EL MATRIMONIO IGUALITARIO
El Padre Parma fue consultado también sobre la opinión de la Iglesia respecto al matrimonio igualitario y sobre este punto dijo: “la Iglesia lo que tiene para proponerle al mundo como diseño de amor conyugal es el amor heterosexual, complementario con todas las riquezas antropológicas que aporta este diseño de amor y comunicación de la vida, el ser hombre y ser mujer, como diversidad que enriquece a ambos y a la sociedad.
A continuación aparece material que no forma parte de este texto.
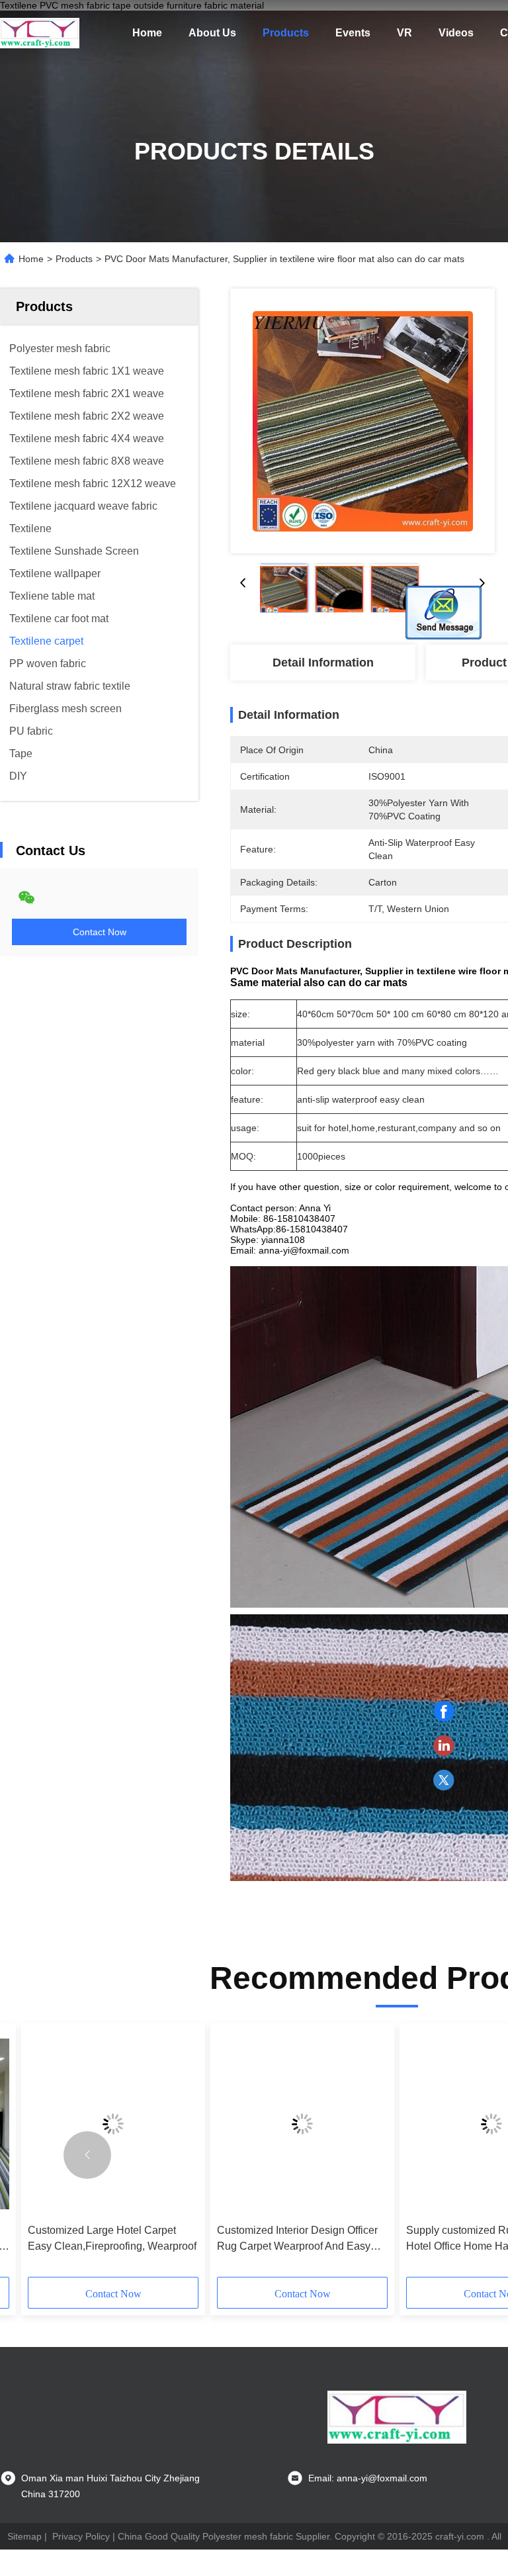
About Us (212, 32)
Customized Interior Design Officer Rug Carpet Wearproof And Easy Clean (297, 2239)
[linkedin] (444, 1746)
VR (404, 32)
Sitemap (24, 2536)
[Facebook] (444, 1712)
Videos (456, 32)
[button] (87, 2155)
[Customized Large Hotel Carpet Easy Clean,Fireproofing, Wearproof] (113, 2123)
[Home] (39, 33)
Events (352, 32)
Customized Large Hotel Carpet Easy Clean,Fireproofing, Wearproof (112, 2238)
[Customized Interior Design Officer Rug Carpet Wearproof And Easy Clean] (302, 2123)
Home (147, 32)
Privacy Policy (81, 2536)
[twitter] (444, 1780)
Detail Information (323, 662)
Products (286, 32)
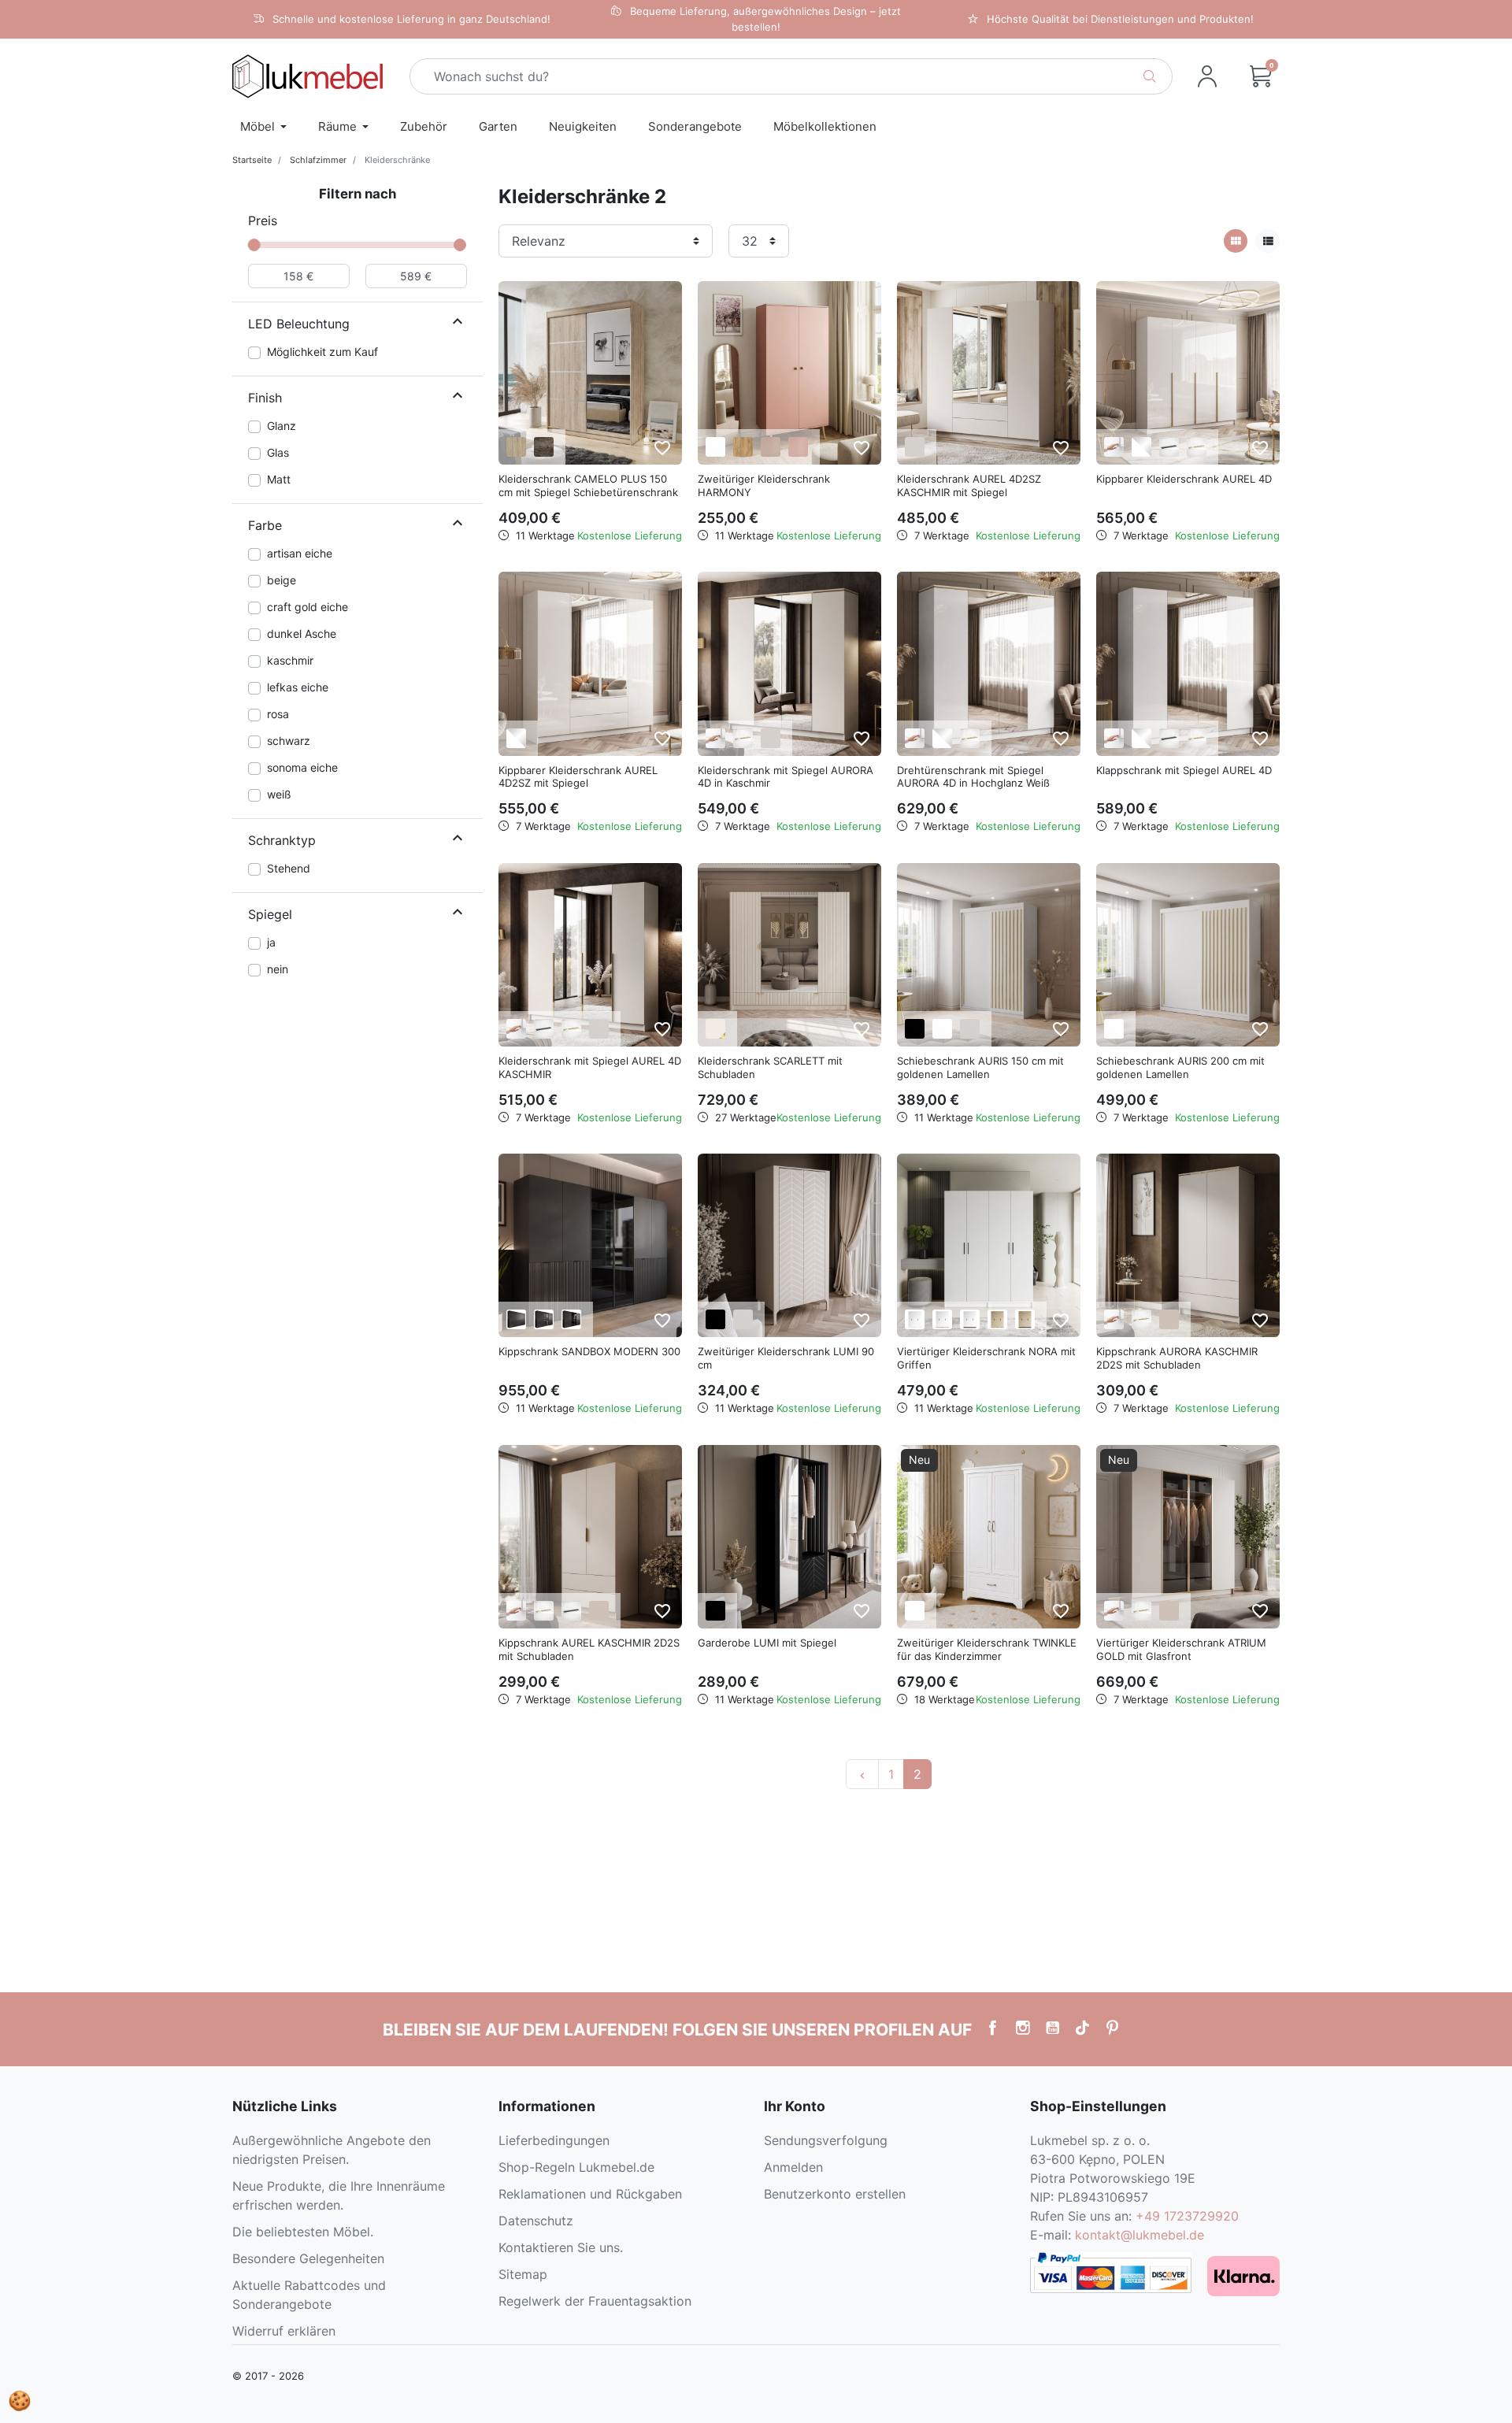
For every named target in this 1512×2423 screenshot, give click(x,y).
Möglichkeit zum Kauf (322, 351)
Esa es nuestra propuesta y desde esa propuesta frente a distintos fenómenos de la realidad que hoy vivimos, damos nuestro respeto”. Respecto a las uniones de mismo sexo que la ley reglamenta como matrimonio igualitario “deben ser atendidas por el derecho de un estado, no deben ser desatendidas, despreciadas ni ignoradas, pero estamos en otro escenario.
El proyecto del génesis es el hombre y la mujer en una sola carne y proyectar el don de la vida y frente a los fenómenos de la sociedad, todo aquello que tiene que ver con la justicia, con la asistencia, Iglesia lo acompaña y lo mira con el respeto que se merece.
En Europa se habla de uniones civiles y distintos encuadramientos y enfoques, pero el Papa sigue sosteniendo que hay que defender la riqueza que la iglesia propone como matrimonio y proyecto de vida entre el hombre y la mujer”.